While CT colonography (CTC) CAD has advanced in the last decade, previous studies have shown that radiologists occasionally ignore true-positive CAD marks. Current CAD systems analyze supine and prone scans independently, and the radiologist combines results with a polyp considered ‘detected’ by CAD if it is marked on either or both scans. CAD developers are not required to demonstrate detection of a polyp on both scans during software development and validation, according to the researchers.

“The purpose of this observer performance study was to determine, in a well-controlled randomized experiment, whether radiologists detected polyps more frequently when they were shown CAD marks on both the supine and prone scans rather than just on one scan,” wrote Ronald M. Summers, MD, PhD, of the imaging biomarkers and CAD laboratory at the National Institutes of Health Clinical Center in Bethesda, Md., and colleagues.

Four radiologists read 33 CT cases, 21 with one 6 mm-9 mm CAD-marked adenoma, with CAD as a first reader. Each scan had at least four false-positive marks. Radiologists read each case twice, one month apart, with one case double marked on the supine and prone scan and the other case single marked on the supine or prone scan.

Researchers used receiver operating characteristic and multiple-reader multiple-case analyses to determine sensitivity and specificity.

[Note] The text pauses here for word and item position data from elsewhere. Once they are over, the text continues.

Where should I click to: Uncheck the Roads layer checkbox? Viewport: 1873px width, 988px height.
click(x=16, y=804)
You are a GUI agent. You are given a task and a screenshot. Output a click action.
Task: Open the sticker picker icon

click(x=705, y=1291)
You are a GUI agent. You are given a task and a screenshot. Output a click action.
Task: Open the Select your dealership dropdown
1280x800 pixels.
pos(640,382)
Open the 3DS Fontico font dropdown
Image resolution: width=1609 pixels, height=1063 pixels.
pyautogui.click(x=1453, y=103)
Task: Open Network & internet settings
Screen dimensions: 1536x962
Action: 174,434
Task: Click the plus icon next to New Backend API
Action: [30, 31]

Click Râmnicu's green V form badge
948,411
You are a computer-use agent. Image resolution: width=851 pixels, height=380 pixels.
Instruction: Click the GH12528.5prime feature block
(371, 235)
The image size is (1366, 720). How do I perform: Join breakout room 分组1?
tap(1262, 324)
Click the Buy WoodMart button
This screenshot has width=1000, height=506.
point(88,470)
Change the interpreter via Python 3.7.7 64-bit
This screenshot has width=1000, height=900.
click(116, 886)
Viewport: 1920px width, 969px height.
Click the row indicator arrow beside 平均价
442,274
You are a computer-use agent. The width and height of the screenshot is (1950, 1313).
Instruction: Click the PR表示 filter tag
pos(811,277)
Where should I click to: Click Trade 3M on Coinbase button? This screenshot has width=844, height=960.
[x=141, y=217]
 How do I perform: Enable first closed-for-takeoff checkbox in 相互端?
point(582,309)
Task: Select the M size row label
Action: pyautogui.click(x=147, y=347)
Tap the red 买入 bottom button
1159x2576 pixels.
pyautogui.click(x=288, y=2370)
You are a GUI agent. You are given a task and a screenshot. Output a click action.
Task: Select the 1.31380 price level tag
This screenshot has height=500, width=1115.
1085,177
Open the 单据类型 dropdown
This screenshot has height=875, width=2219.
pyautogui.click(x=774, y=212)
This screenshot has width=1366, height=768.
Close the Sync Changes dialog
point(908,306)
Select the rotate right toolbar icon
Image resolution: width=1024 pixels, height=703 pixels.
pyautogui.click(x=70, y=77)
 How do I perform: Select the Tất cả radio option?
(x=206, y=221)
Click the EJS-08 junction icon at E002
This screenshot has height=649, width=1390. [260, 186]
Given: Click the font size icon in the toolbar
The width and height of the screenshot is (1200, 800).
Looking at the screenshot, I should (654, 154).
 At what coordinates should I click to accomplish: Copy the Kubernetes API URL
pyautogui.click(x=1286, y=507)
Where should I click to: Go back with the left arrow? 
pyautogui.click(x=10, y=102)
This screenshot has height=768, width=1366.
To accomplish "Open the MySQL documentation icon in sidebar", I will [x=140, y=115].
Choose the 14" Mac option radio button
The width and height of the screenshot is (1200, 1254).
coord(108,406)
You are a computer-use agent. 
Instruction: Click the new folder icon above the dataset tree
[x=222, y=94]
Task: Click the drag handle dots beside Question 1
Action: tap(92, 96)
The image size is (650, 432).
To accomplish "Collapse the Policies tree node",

The average per polyp sensitivities were 60 percent and 71 percent for single-mark and double-mark readings, respectively, which yielded a statistically significant increase for the average reader, the authors reported. In addition, reader confidence increased more often than it decreased for polyps found on both readings for three of the four radiologists.

The study explores a key distinction among CAD systems, Summers and colleagues said. That is, although CTC studies typically include supine and prone scans, CAD systems vary in their ability to detect polyps on both versus one scans. A system with high per-polyp sensitivity on either the supine or prone scan may not perform as well on both scans. 

“Our results indicate that this distinction matters for clinical interpretation of CTC images and that there is a benefit to having CAD cue the radiologist to a potential polyp’s location on both scans,” concluded Summers, who also noted that further research is needed to determine if findings translate to concurrent or second reader paradigms.